-- Start of Text provided --

Wildman

Raymond Joseph “Joey” Fonseca Jr. is a complex man. By vocation, the 61-year-old is a commercial fisherman. By avocation he can be called an articulate philosopher of the wilds.

A few years ago, his wife Georgine, whom everybody knows as Jeanie, began selling some of her husband’s fishing catch at farmers’ markets.

Joey grabbed the fascination of Richard McCarthy, the executive director of Market Umbrella, the group that oversaw the Crescent City Farmers Markets. He fondly dubbed Joey his “Wildman.”

McCarthy was the ultimate urban sophiscate. Fonseca was a creature of the swamps, who looks the part with his huge moustache, brushy eyebrows and sideburns, and cultivated frizz of long hair around his completely bald head — all set off by twinkling hazel eyes.

McCarthy was most impressed by Fonseca’s ability to produce wonderful things to eat from the swamps and marshes.

Fonseca ticked off some of his wild diet not, counting gran à volers: hogs, deer, champignons (aka oyster mushrooms), blackberries, thistle hearts, four kinds of turtles, frogs, rabbits and ducks.

-- End of Text provided --
-- Start of Data lines --

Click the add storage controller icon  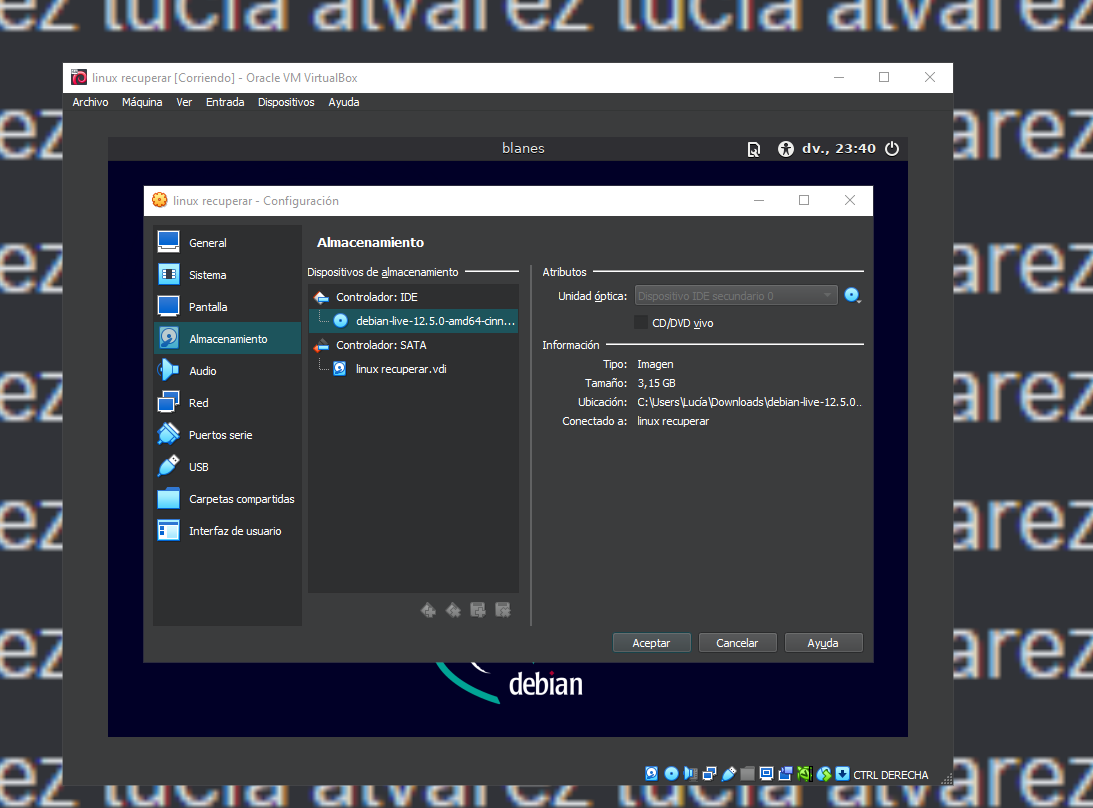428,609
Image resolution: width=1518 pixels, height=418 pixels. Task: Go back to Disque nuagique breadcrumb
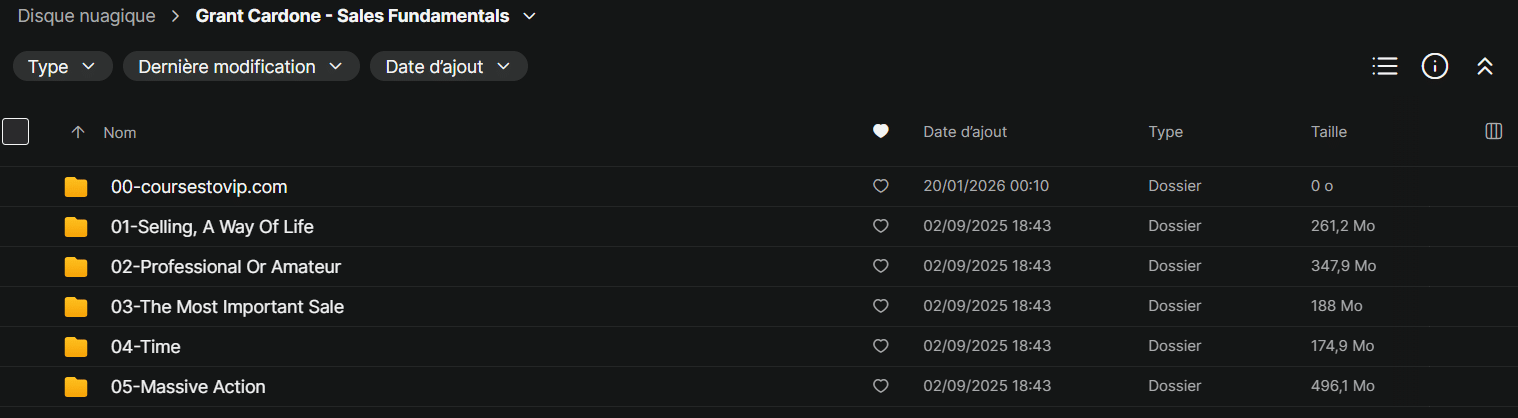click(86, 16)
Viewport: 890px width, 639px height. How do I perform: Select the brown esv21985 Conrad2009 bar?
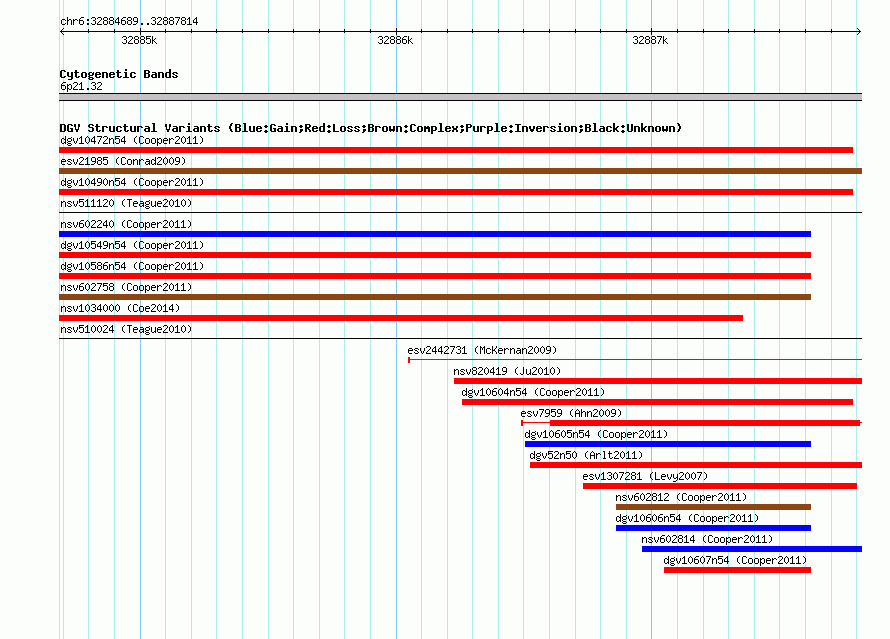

-- End of Data lines --

> **What you will do**:
Pick up the profile of fisherman Joey Fonseca after its last sentence and keep writing it. The data has no connection to the profile of Joey Fonseca.

> **Result of this task**:
“Pot roasted coon is good,” he added, “and nutria is really good. It’s kind of like armadillo — quite palatable.”

Yes, that’s the word he used.

All day long, he swigged from a bottle of homemade tea made from the leaves of a swamp bay tree.

“All seafood, of course: oysters, shrimp, crabs crawfish,” Fonseca went on. “I love catfish and bluegills, especially chinquapin. Sac-a-lait and bass are even better. I eat dried shrimp for breakfast every other day — my dad’s recipe.”

Father Raymond Sr. was a life-long commercial fisherman, as were all five of his brothers. Joey began fishing slat traps for catfish with his father when he was 15.

Joey and Jeanie have three sons and a daughter, all involved in commercial fishing.

Mark Anthony catfishes, crabs and guides for alligators; Michael Joseph focuses on catfish; Matthew Gabriel is primarily a crabber, but also catfishes; and Monica Theresa delivers seafood for the family business, DOAKK Seafood.

The initials stand for “Des Allemands Outlaw Katfish Kompany.”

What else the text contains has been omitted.